Le gouvernement et le patronat persistent à vouloir durcir les
conditions de départ en retraite alors même que
les entreprises continuent de se débarrasser des salariés âgés avant
qu’ils aient acquis la totalité de leurs
droits. Exiger que les salariés travaillent et cotisent plus longtemps,
alors que l’âge moyen de cessation
d’activité est de 59 ans, ne vise qu’à baisser le niveau des pensions.

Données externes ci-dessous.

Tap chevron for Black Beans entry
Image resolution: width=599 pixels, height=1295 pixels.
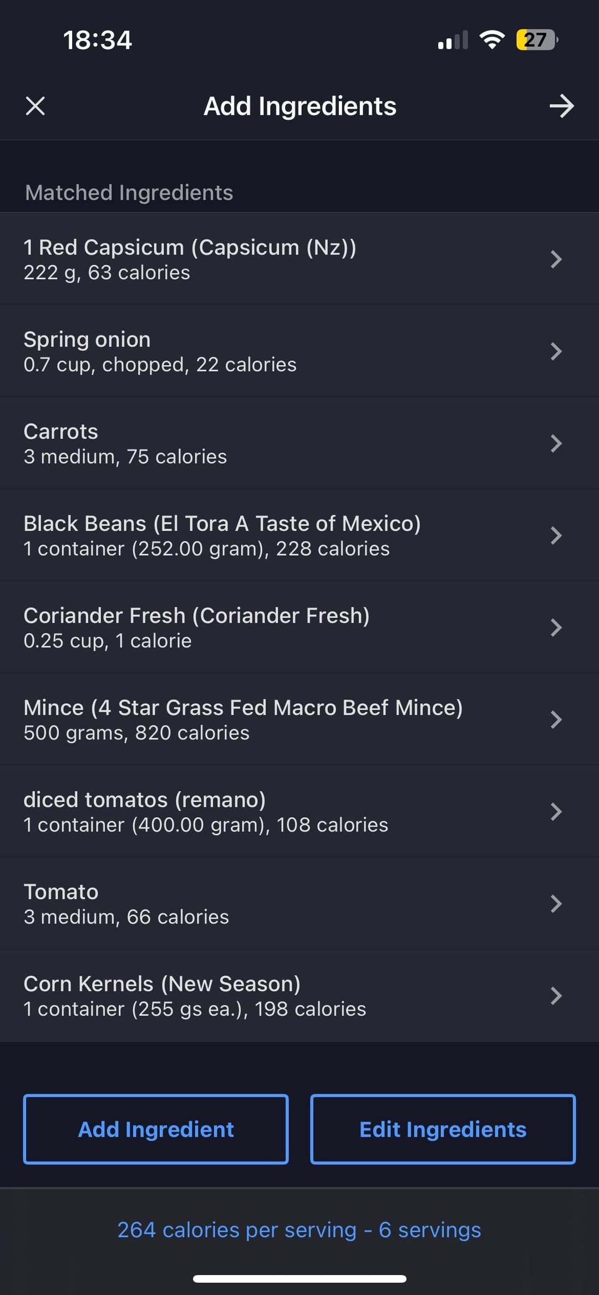click(x=556, y=535)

De plus, cette logique remet en cause la
solidarité intergénérationnelle. Il n’y a aucun sens à augmenter l’âge
de la retraite alors que le chômage de
masse sévit pour les jeunes. Au lieu de voir dans la retraite par
répartition une transmission perpétuelle et
solidaire de la prise en charge d’une génération par la suivante, le
gouvernement et le patronat, afin d’attiser
la division, la stigmatisent comme un fardeau pour la seule génération à
venir.
Le danger ne s’arrête pas là. Le COR dessine les contours d’une réforme
pour remplacer notre système par
un autre « par points » ou « par comptes notionnels ». Dans les deux
cas, il s’agirait de ne plus avoir à
assurer un taux de remplacement du salaire défini à l’avance et de faire
de la variation du niveau des
pensions le moyen d’équilibre financier des régimes. Cela aggraverait
encore la baisse du niveau des
pensions et contraindrait les salariés, particulièrement les salarié-es
pauvres et effectuant les travaux
pénibles, à travailler toujours plus longtemps.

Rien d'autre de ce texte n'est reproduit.